St. Jude’s had over one hundred beers on taps. The craft brewing industry in Southern California seemed to be one of the few business segments that performed well even after Doomsday. Some of the breweries, such as Stone and Ballast Point, had grown from small independent houses into massive international brands. The foreign soldiers in Jacob’s NATO company were always envious when they learned that he hailed from San Diego, and had often planned on making a trips out after the war was over to sample some of the finer beers of the region. Mak brought Jacob a pint of grapefruit IPA that was one of the more delicious he had tasted.
“Dad said to hang tight, he’s in his office taking care of an issue with one of the line cooks.”
Jacob and Mak caught up over the next forty-five minutes while she tended the bar. She asked him about his family, which he tried to answer tactfully without divulging too much information. He showed her pictures of Sophie and the kids. She asked him how his parents were. Jacob let her know that he still didn’t have much to do with his dad, and that his mom was usually jet-setting around the world doing non-profit work for relief organizations. He asked Mak if she had managed to settle down yet. Mak laughed at this, she had remained single into her thirties and had no inclination to change her status at this point in her life. She had inherited her mother’s independent streak, and couldn’t imagine herself in a relationship that would slow her down. Jacob was amused at her toughness and quick wit, thinking about how eerily similar she was to Malachi.
Eventually Daniel made his way out of his office in the back of the house, joining Jacob at the bar with a plate of food about fifteen minutes before nine.

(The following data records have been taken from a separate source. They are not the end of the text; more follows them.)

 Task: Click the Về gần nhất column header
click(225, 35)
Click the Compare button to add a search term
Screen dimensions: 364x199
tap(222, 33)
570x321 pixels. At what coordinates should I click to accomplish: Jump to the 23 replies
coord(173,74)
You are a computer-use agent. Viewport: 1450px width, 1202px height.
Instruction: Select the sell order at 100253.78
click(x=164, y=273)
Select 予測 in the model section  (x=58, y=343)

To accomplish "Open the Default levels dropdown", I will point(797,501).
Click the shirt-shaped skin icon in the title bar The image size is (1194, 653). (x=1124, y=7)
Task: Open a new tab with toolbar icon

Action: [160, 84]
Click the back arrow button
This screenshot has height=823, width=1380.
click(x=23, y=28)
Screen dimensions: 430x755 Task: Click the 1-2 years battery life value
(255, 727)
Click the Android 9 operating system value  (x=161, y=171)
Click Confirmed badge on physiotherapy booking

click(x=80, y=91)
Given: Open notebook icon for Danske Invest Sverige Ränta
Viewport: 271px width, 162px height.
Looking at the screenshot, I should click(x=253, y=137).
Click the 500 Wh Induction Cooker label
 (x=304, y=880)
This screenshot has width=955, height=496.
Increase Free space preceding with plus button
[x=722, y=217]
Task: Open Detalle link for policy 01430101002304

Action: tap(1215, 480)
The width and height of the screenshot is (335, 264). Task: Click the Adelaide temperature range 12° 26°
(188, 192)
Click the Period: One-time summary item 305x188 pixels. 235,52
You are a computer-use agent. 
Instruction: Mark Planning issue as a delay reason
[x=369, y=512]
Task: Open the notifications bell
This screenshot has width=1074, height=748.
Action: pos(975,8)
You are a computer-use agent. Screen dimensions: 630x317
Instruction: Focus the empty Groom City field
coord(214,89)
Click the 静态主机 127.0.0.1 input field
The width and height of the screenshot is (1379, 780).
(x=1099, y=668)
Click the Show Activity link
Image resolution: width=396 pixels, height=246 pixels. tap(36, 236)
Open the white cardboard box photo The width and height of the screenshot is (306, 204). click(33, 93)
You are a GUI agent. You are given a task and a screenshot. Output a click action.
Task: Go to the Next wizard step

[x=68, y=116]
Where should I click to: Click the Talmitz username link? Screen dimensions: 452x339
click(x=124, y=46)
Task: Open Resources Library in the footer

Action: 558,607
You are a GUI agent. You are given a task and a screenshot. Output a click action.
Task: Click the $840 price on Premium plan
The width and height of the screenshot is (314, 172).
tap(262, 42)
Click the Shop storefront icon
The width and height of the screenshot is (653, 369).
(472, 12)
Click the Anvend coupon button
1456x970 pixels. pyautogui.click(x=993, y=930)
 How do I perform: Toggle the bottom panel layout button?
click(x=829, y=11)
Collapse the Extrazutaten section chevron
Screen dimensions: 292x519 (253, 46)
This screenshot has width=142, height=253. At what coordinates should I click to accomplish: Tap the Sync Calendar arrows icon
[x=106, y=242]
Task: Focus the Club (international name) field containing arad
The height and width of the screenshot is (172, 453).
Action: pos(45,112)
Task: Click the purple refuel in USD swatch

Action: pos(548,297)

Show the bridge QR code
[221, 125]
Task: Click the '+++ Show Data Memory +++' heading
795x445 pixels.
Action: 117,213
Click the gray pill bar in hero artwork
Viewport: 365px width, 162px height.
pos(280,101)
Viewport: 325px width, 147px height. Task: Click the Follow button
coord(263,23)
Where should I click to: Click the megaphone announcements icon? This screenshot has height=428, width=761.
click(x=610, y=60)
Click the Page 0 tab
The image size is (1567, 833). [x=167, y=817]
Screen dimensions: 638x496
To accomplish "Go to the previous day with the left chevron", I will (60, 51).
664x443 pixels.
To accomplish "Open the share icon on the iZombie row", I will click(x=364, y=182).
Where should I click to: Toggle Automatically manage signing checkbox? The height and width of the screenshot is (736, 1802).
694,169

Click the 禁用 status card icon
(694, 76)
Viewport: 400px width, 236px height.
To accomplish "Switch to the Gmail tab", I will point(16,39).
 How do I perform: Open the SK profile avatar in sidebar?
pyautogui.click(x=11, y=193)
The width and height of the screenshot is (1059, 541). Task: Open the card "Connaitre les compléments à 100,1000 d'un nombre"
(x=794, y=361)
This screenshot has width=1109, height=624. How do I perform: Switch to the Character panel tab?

After scarfing down a quick dinner and catching up with Jacob about his thoughts on Chaparral so far, the two men made their way upstairs to the private room where Daniel’s round-table discussion was being held.
On their way to the room upstairs Jacob asked, “Daniel, what’s up with the sign at the entrance?”
Daniel smiled as he led his young friend up the stairs, “The Damned May Enter? I thought it added a nice touch to the tavern; made it into the place it has always been in my mind.”
“And what is that, exactly?”
“A place for sinners and saints, alike,” answered Daniel.
“Yeah, but what does it mean?” asked Jacob.
“Maybe you’ll get a better sense of that when I tell the little tale I was writing while we were on the train ride out here,” said Daniel.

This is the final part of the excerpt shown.